● Page excerpt:
........

I see my sister taking care of the family and I think of my mother. I think of how proud she would be of her. The way my sister takes care of everyone, talks to everyone in the family, makes them understand each others point, tries to sort out the fights that we all keep having – I think of how my mother should have been alive to see her grow into a woman. My mother worried so much about her, I wish she could see how much of her is left behind in my sister.

I see my little brother taking care of my granny and I think of my mother. I think of how happy she would have been to see him be so responsible and grown up even though he is just 15. I think of how much she is missing. I see my brother respecting other girls in his class; I see him do good in school; when his school teachers tell me he can do better in study, it doesn’t bother me but I am the proudest person when they tell me he is the most sincere, respectful and decent student in the class. I take pride in the fact that my mother’s values are not lost. She is the one who inculcated all the habits in him. She is the one who taught him compassion, love, empathy, respect and standing up for those who can’t do it for themselves. And she would have been so proud to see him grow into those and much more.

........

● Problem requirements: In the page excerpt, what do the brother's teachers say that makes the writer the proudest?

● Dataset excerpt:
........

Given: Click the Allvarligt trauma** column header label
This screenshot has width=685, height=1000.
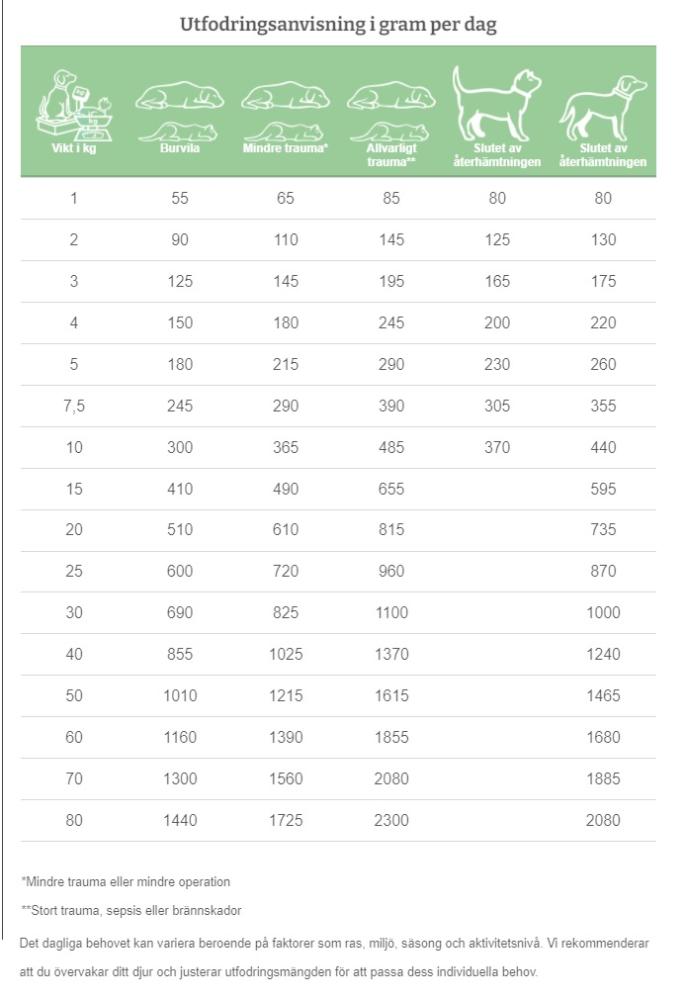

........

● Written reply: They say he is the most sincere, respectful and decent student in the class.